Alors que la situation sécuritaire demeure préoccupante dans l’Est de la République Démocratique du Congo, Kinshasa tente de mobiliser davantage les instances continentales. À Johannesburg, le président de l’Assemblée nationale Congolaise, Aimé Boji Sangara, a vivement critiqué l’inaction du parlement Panafricain face à ce que les autorités Congolaises qualifient d’ « agression » contre leur territoire.
Face à cette situation, il a réclamé l’examen en séance plénière du rapport d’une mission parlementaire menée dans les provinces orientales de la RDC, il y a plus d’un an, estimant que la crédibilité de la diplomatie parlementaire africaine se mesure désormais à sa capacité à produire des actes concrets.
Le speaker de la chambre basse Congolaise intervenait lors de la Conférence annuelle des présidents des parlements nationaux et régionaux du parlement Panafricain (PAP), tenue du 31 juillet au 1er août 2026 en Afrique du Sud. Devant plusieurs responsables parlementaires Africains, il a appelé les institutions du continent à dépasser les simples prises de position et à jouer un rôle plus actif dans la résolution des crises qui fragilisent l’Afrique.
Au centre de son intervention : la situation dans l’Est de la RDC, marquée depuis plusieurs années par des violences armées, des déplacements massifs de populations et des accusations d’ingérence étrangère formulées par Kinshasa. Aimé Boji Sangara a également dénoncé la poursuite de ce qu’il présente comme une agression Rwandaise, ainsi que les violations des droits humains et l’exploitation illégale des ressources naturelles dans cette partie du pays.

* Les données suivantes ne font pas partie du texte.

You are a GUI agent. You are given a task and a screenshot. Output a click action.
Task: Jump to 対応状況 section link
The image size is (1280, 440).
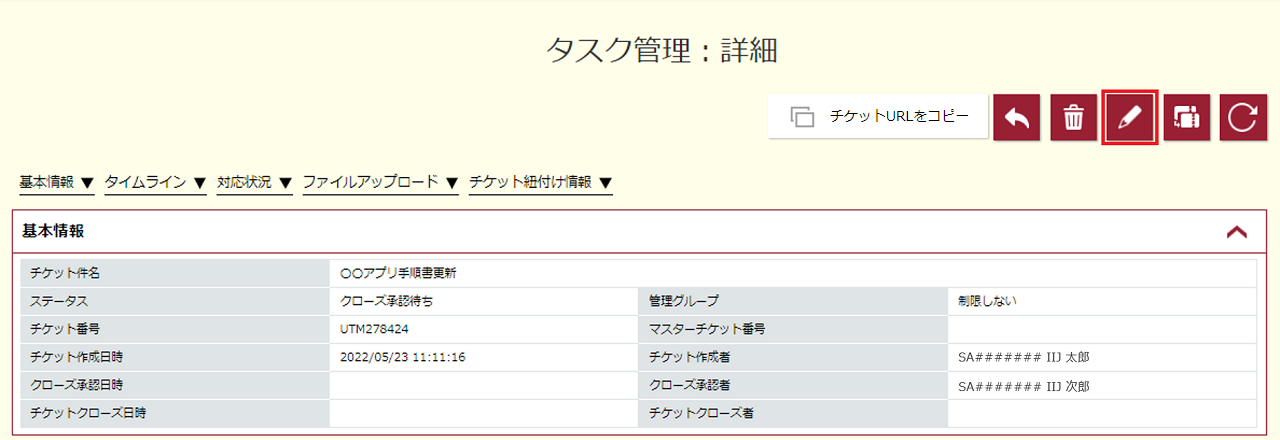click(x=254, y=183)
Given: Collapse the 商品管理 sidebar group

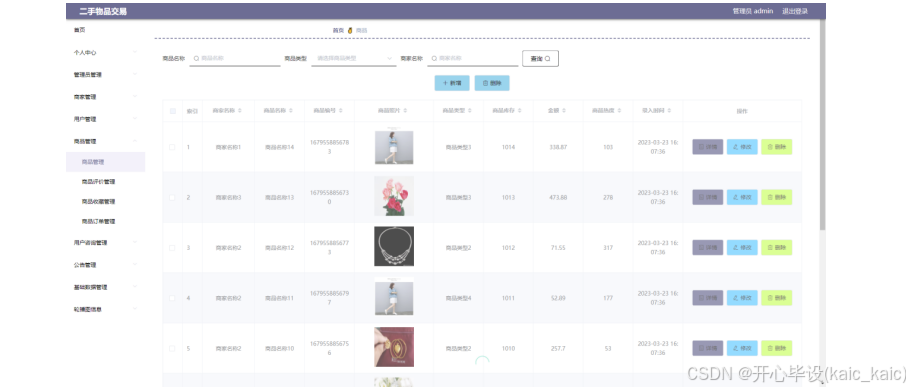Looking at the screenshot, I should click(x=106, y=141).
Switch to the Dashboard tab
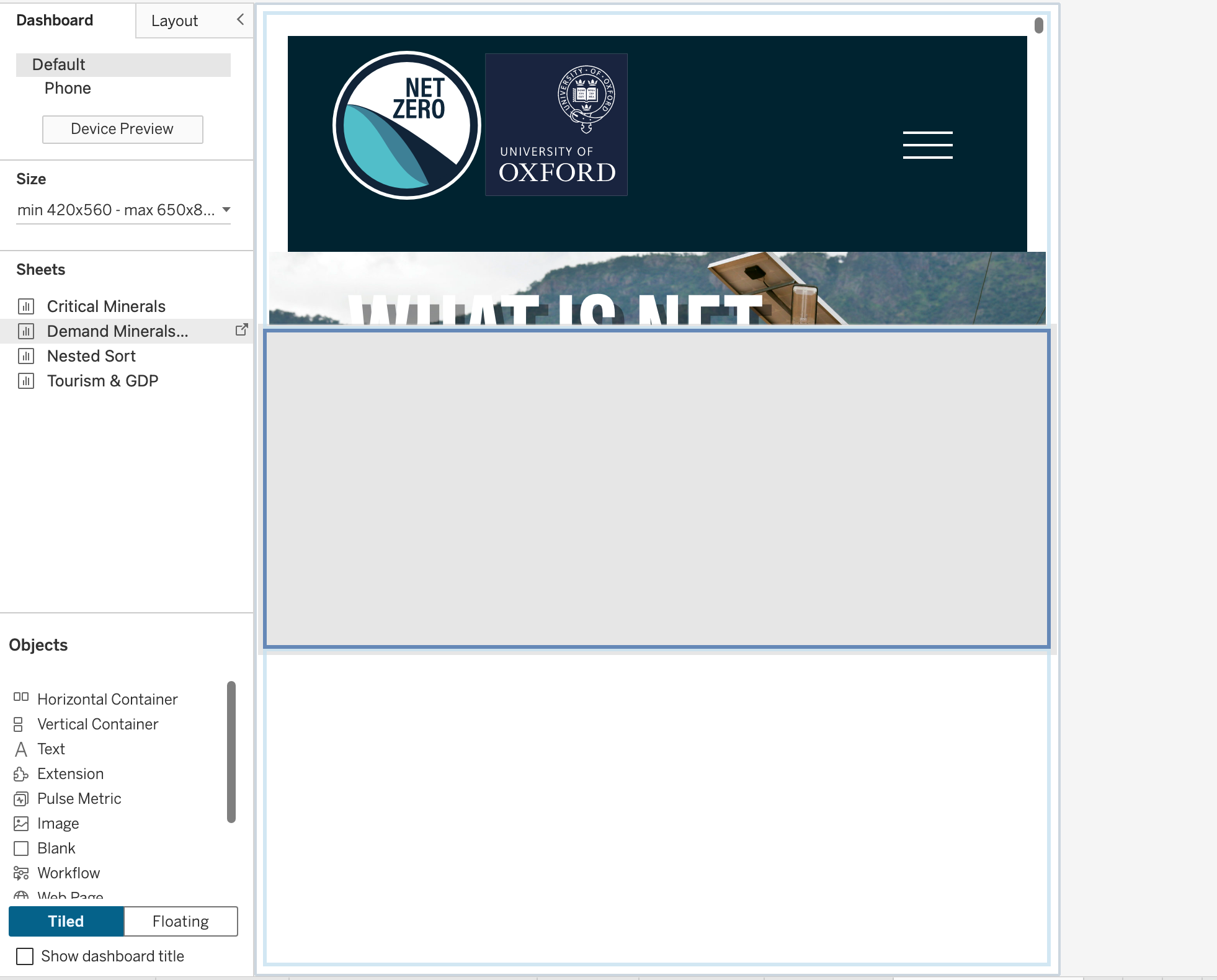 coord(55,20)
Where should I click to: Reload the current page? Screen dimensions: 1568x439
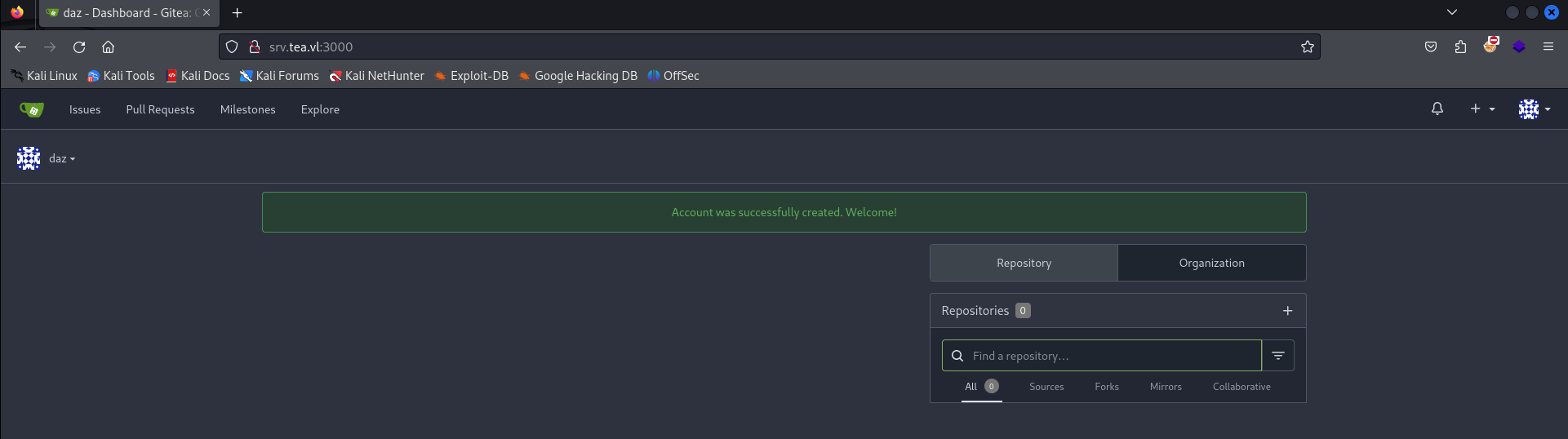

« Les parlements Africains doivent aller au-delà des déclarations de solidarité », a-t-il plaidé en substance, appelant à une implication accrue dans la prévention des conflits, la protection des civils et la défense de la souveraineté des États membres de l’Union Africaine.

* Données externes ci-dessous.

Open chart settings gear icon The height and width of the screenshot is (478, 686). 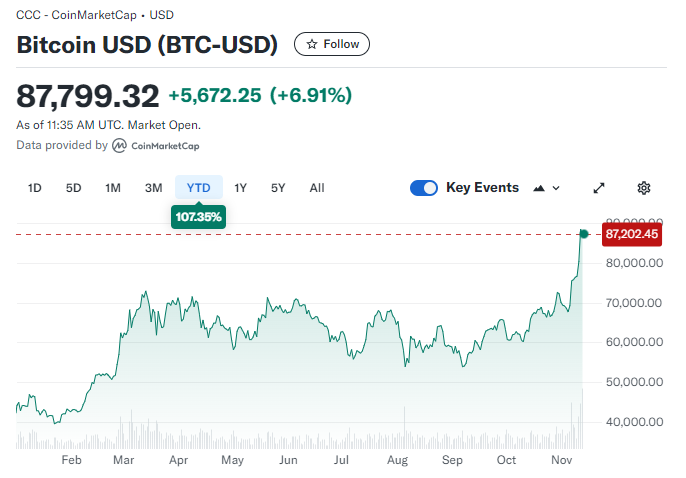pyautogui.click(x=644, y=188)
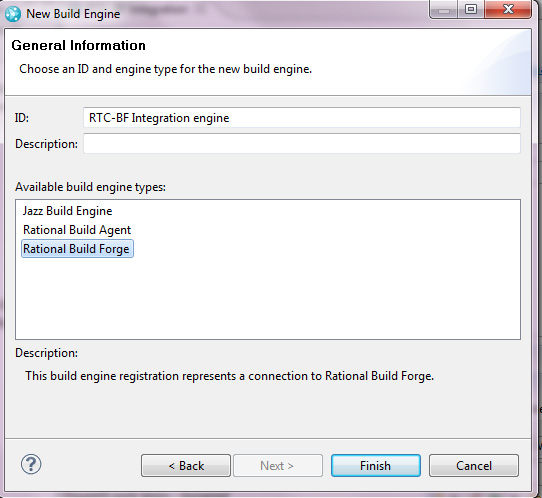Finish creating the build engine
Image resolution: width=542 pixels, height=498 pixels.
(x=376, y=466)
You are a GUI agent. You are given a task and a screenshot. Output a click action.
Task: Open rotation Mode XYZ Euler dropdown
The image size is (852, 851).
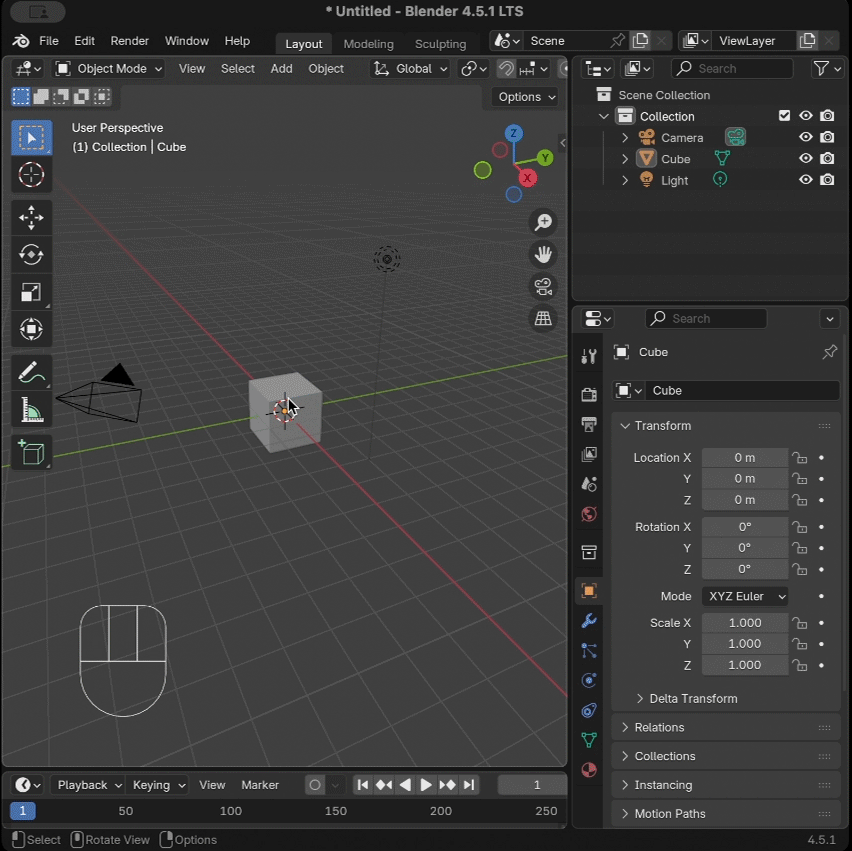click(745, 596)
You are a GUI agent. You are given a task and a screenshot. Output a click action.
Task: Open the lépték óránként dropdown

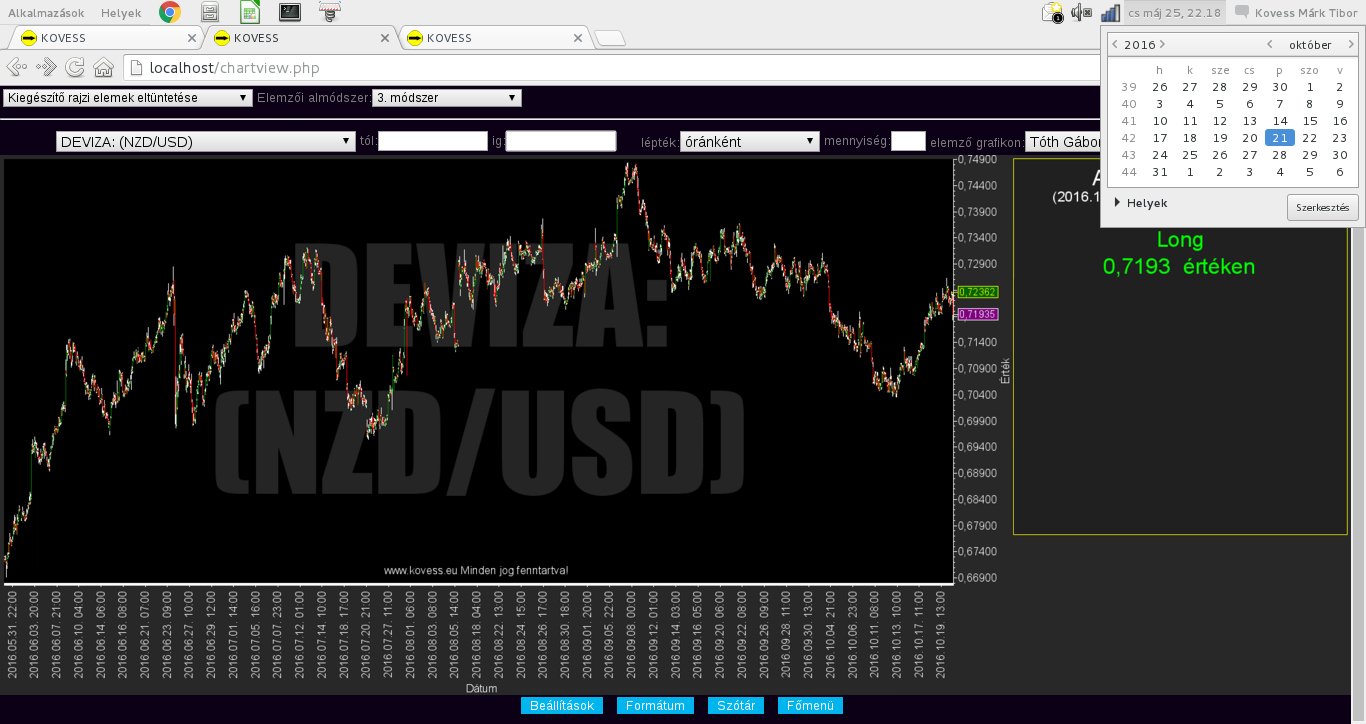749,141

Mais la sécurité n’a pas été le seul volet de son plaidoyer à Johannesburg. Lors des échanges consacrés à la mise en œuvre de l’Agenda 2063 de l’Union Africaine, le président de l’Assemblée nationale Congolaise a également présenté deux grands projets portés par le chef de l’État Félix-Antoine Tshisekedi Tshilombo : le Couloir vert Kivu-Kinshasa et le Programme Grand Inga.
Le Couloir vert Kivu-Kinshasa, a-t-il expliqué, vise à faire du bassin forestier Congolais un modèle de conservation et de développement durable, en conciliant protection de la biodiversité et création d’opportunités économiques pour les populations locales. Quant au projet Grand Inga, avec un potentiel énergétique estimé à 44 000 mégawatts, il a été présenté comme un instrument majeur d’industrialisation de la RDC et d’intégration énergétique Africaine, notamment pour accompagner les besoins croissants de plusieurs économies du continent.
À travers cette intervention, Aimé Boji Sangara a cherché à placer les priorités Congolaises au cœur de l’agenda Africain : la paix, la souveraineté territoriale, la gestion des ressources naturelles, la transition écologique et l’intégration économique. Une offensive diplomatique destinée à rappeler que, pour Kinshasa, le parlement Panafricain doit devenir davantage qu’une tribune de dialogue : un véritable levier d’action face aux crises qui traversent le continent.